═════ SUPPLIED DATA ═════

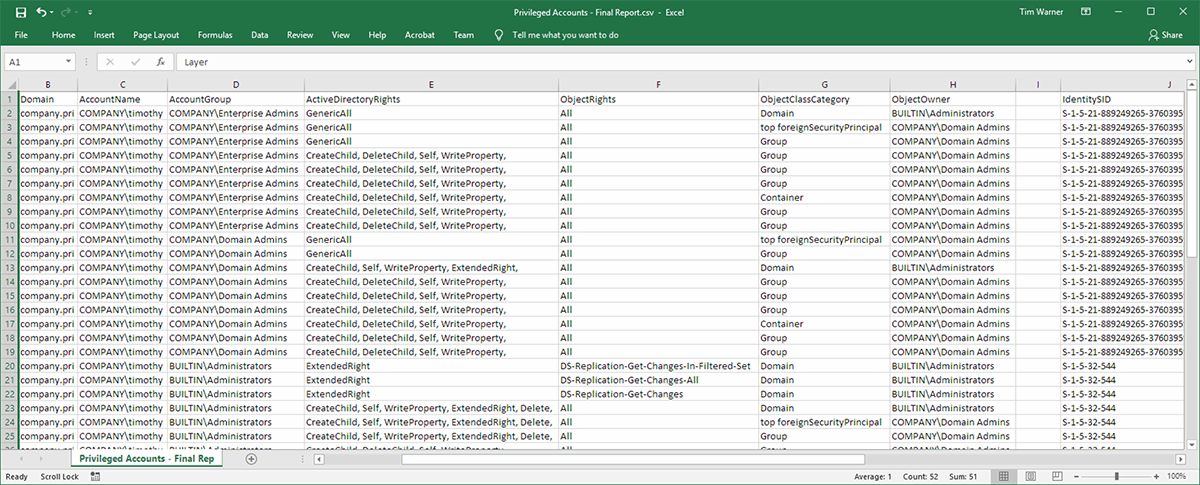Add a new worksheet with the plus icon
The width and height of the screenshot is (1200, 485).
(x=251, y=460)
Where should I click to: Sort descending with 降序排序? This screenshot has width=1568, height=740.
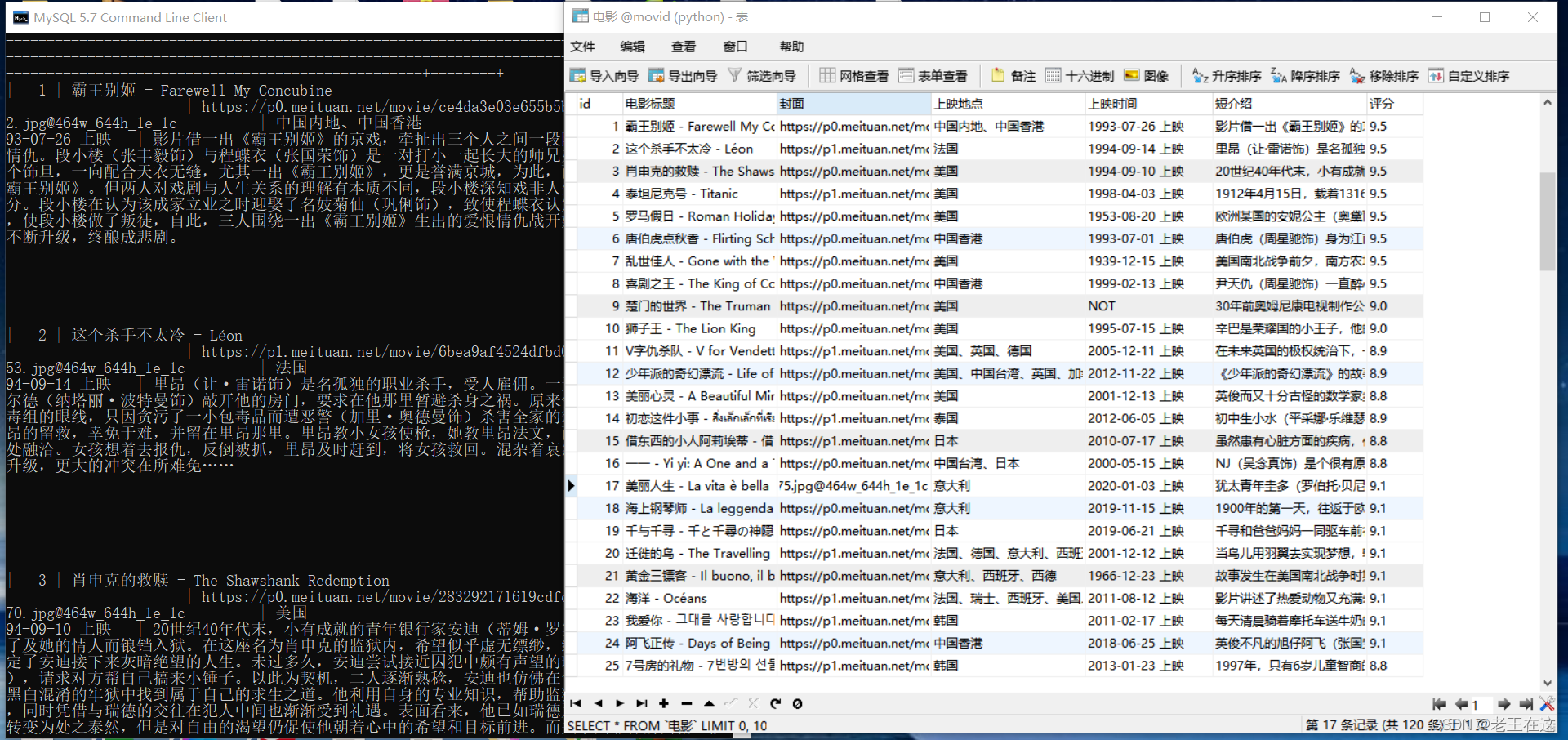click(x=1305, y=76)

═════
═════ SUPPLIED DATA ═════

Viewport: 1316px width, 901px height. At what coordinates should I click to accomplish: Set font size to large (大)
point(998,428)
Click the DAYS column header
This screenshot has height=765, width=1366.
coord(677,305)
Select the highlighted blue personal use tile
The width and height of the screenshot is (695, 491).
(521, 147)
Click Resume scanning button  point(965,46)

═════
═════ SUPPLIED DATA ═════

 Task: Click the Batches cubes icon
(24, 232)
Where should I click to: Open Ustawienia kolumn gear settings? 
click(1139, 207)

═════

WORK REQUEST
The stretch of entries above that starts with the line containing "The width and height of the screenshot is (695, 491)." and goes on through the line containing "Click Resume scanning" is to be transcribed exactly, and no other line is to be transcribed.

EXPECTED ANSWER
The width and height of the screenshot is (695, 491).
(521, 147)
Click Resume scanning button  point(965,46)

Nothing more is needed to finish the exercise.